» **What you have to do**:
Gather every line from the records below that contains the word "height", and copy each one in full.

» **Records for this exercise**:
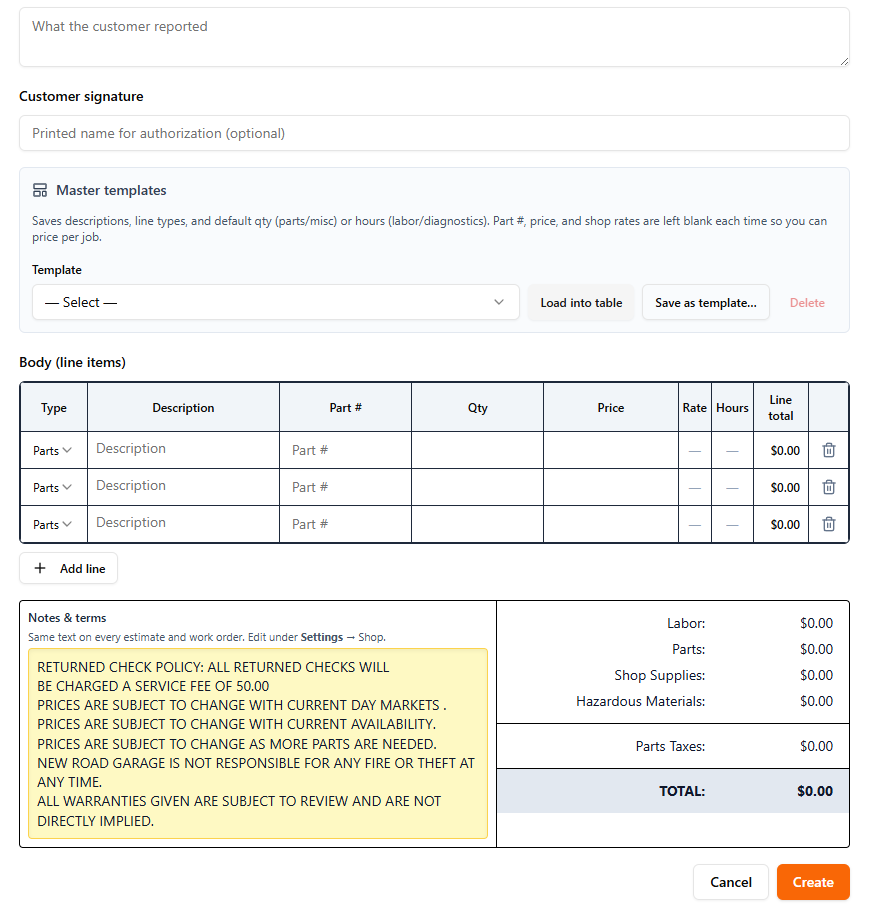Open the second row Parts type dropdown

click(53, 487)
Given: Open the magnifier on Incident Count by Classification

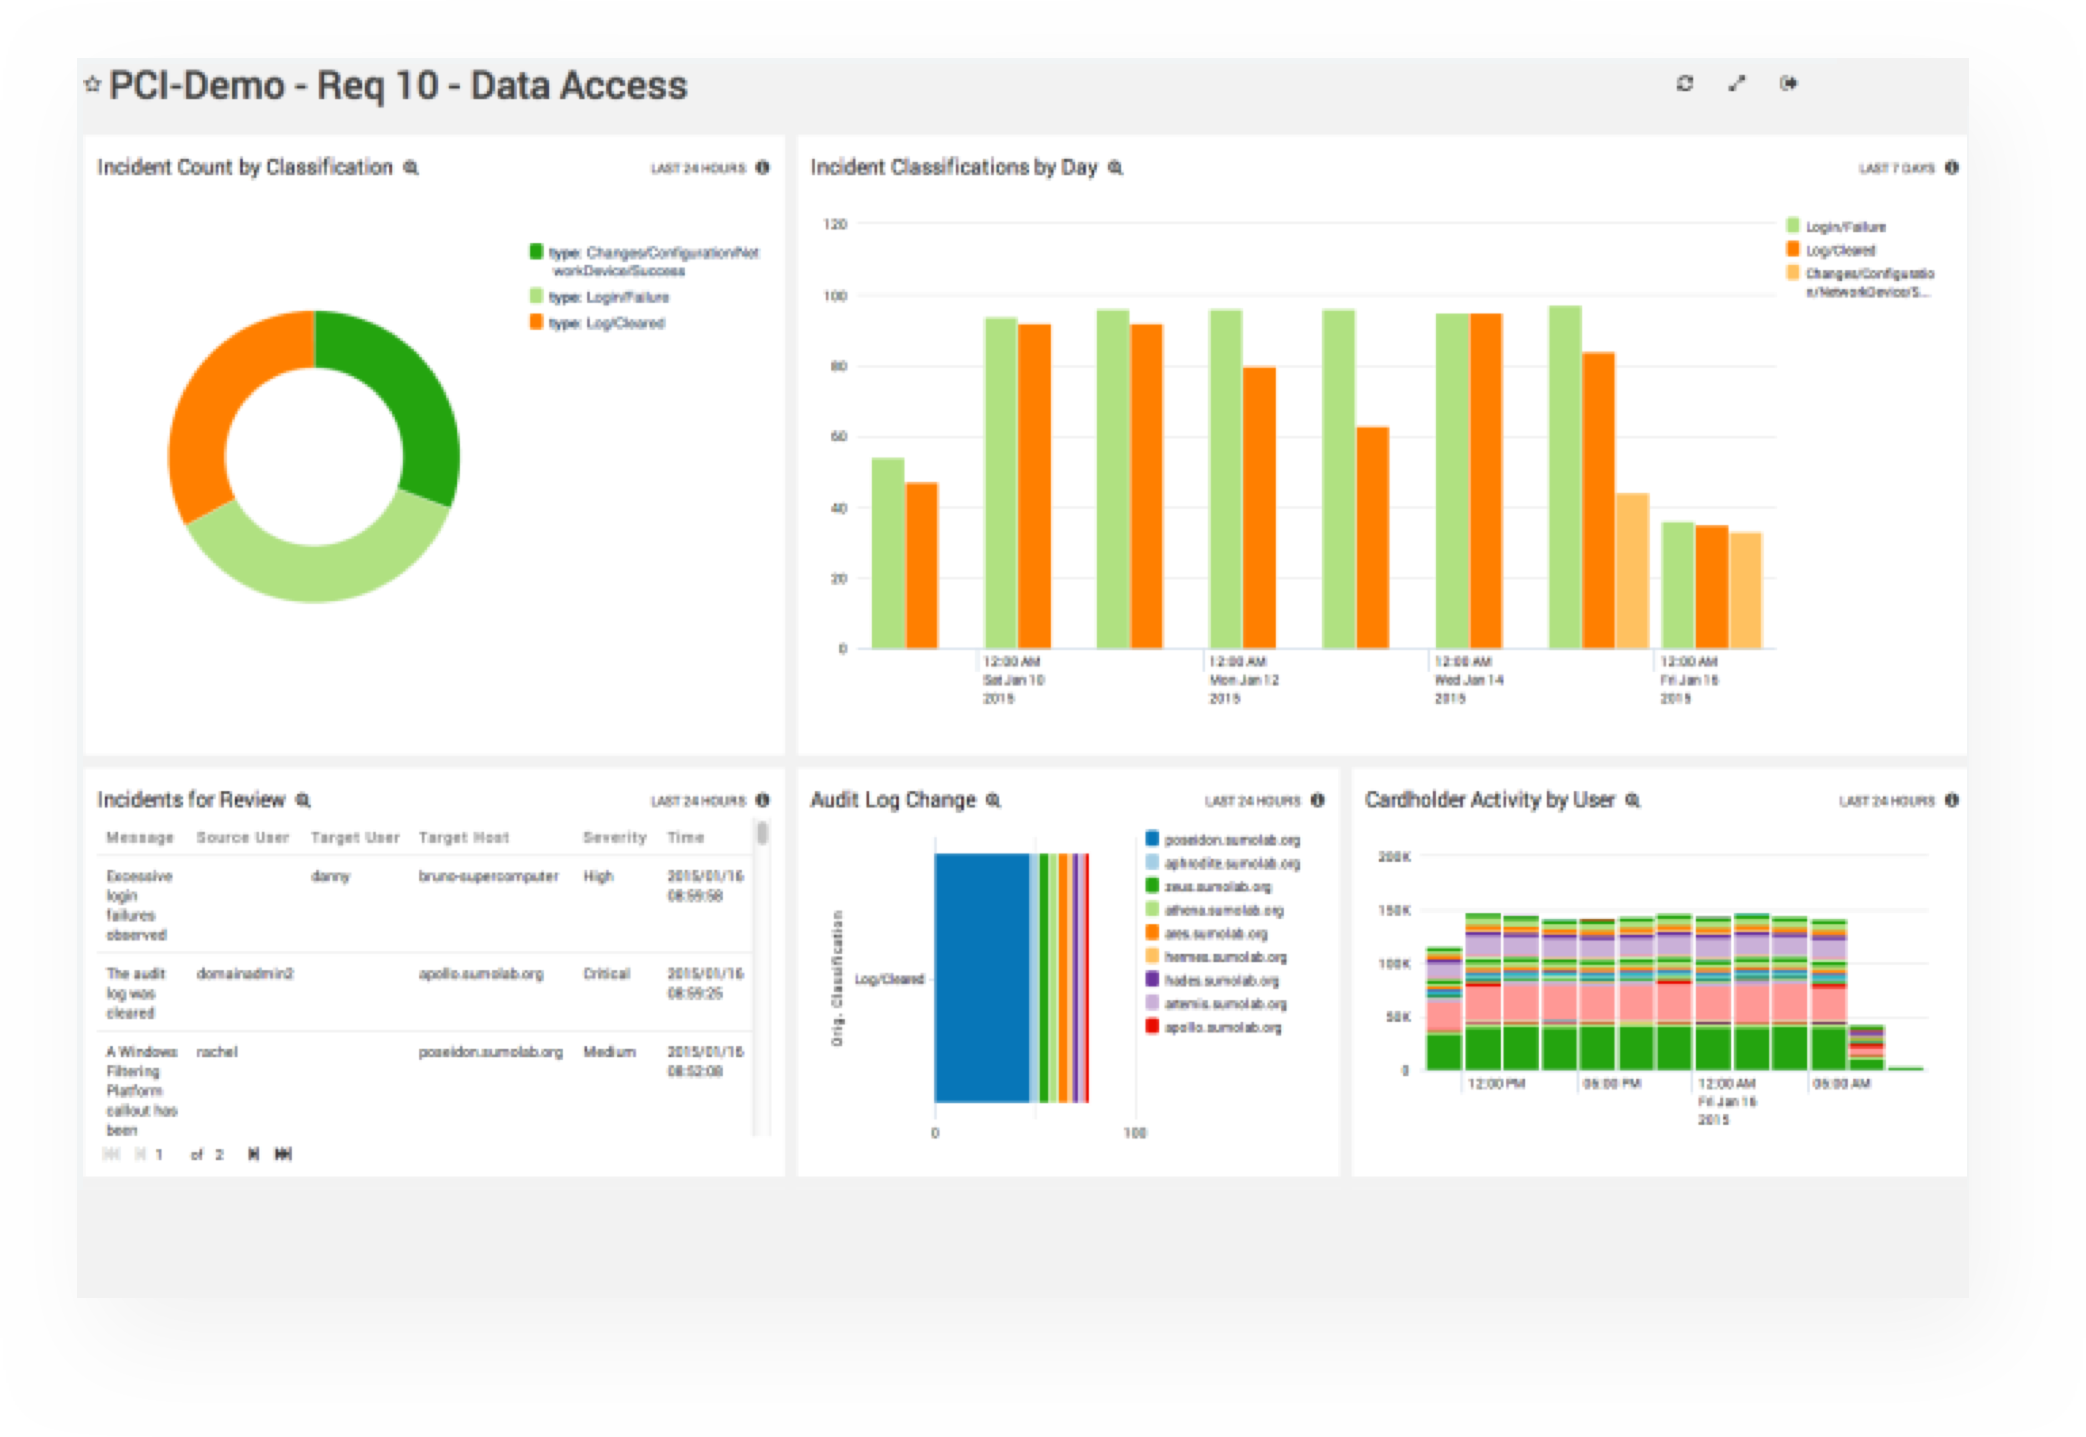Looking at the screenshot, I should (x=409, y=168).
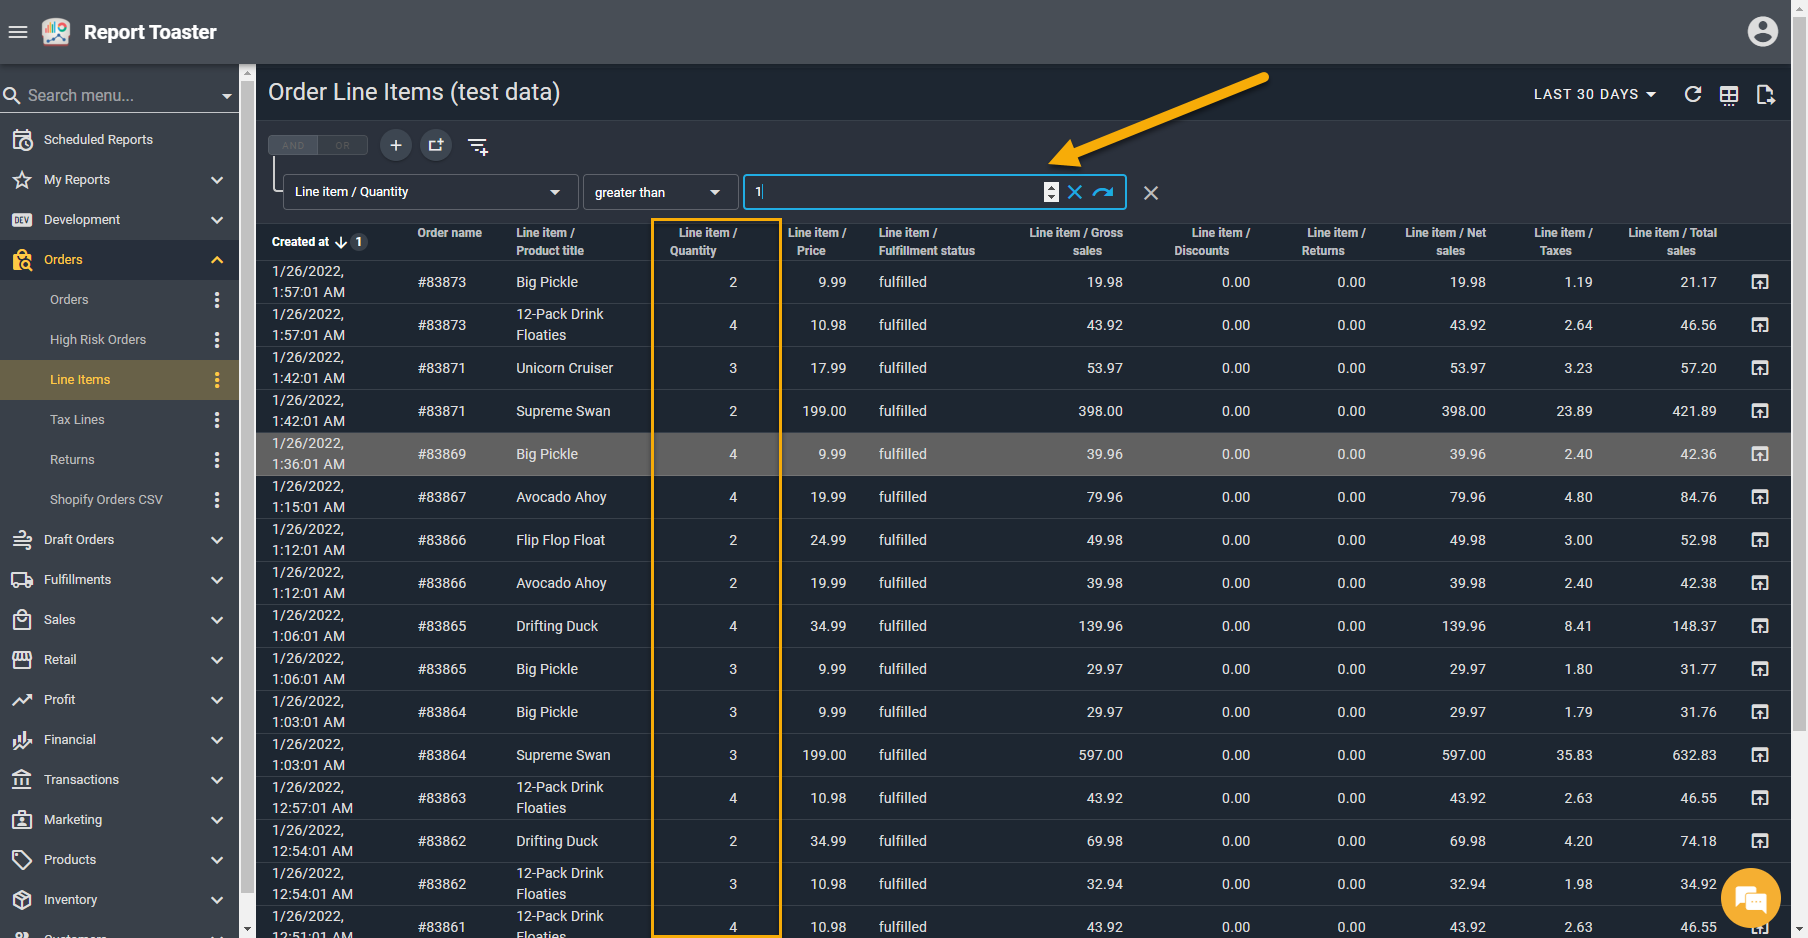Refresh the report data
The width and height of the screenshot is (1808, 938).
pyautogui.click(x=1692, y=94)
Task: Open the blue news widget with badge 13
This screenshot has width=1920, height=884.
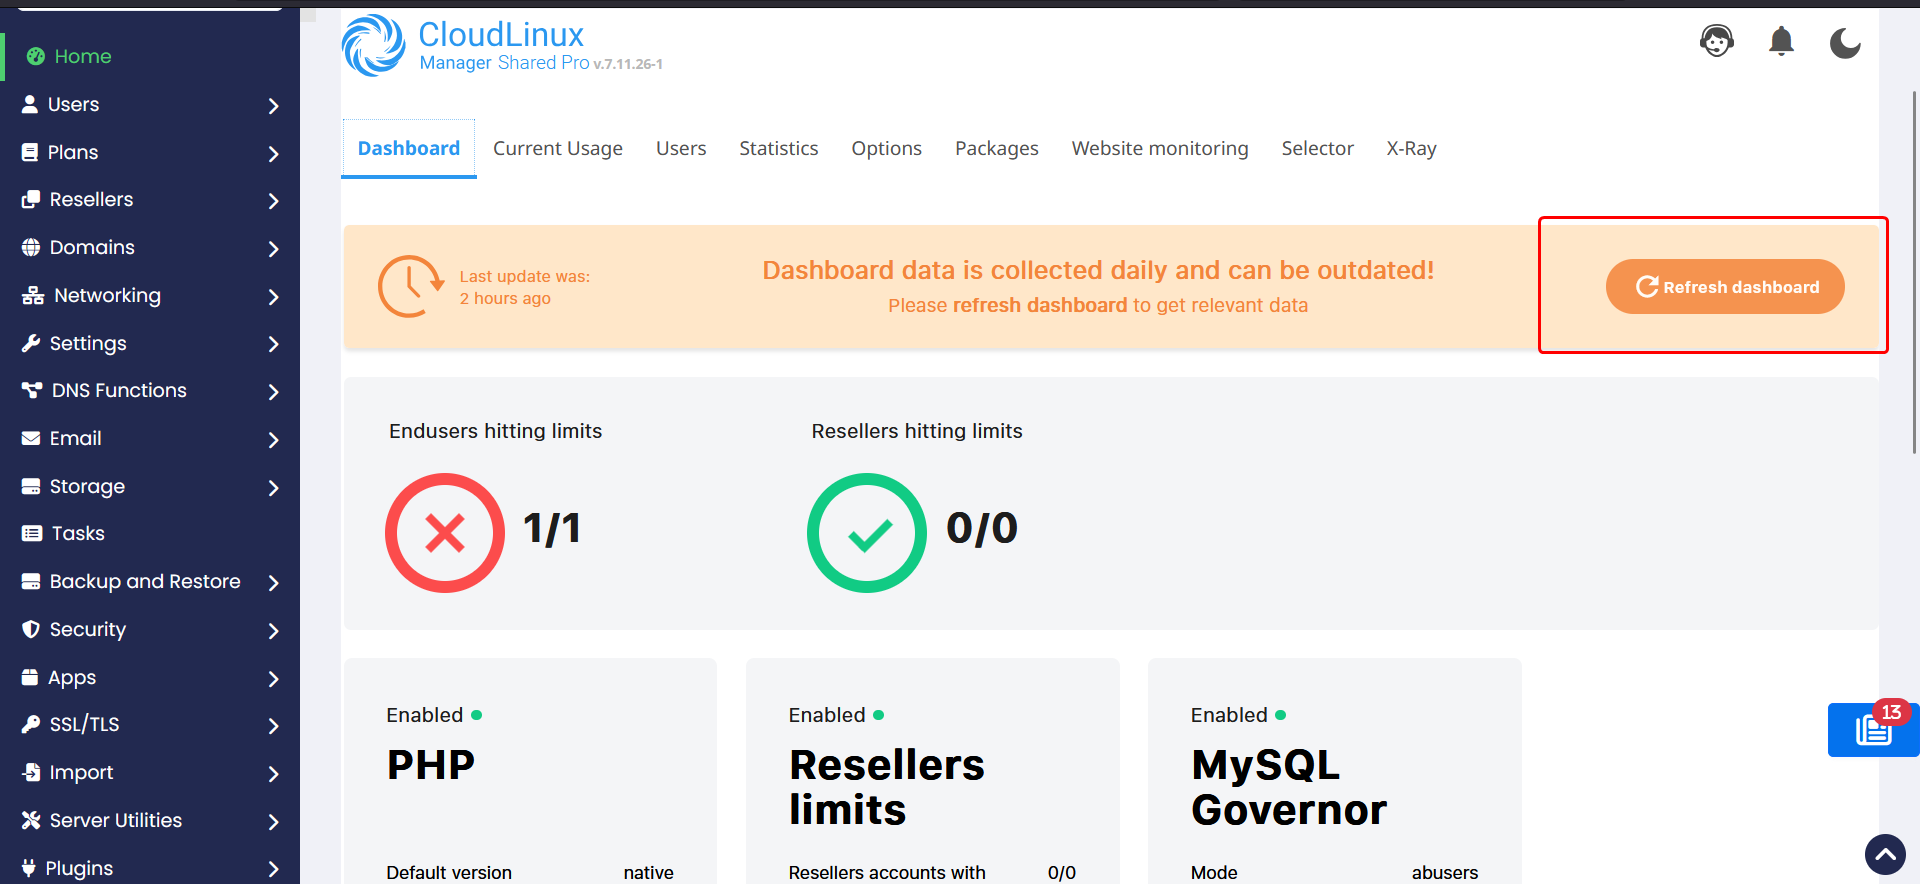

» **Result for this task**:
The width and height of the screenshot is (1808, 938).
This screenshot has width=1920, height=884.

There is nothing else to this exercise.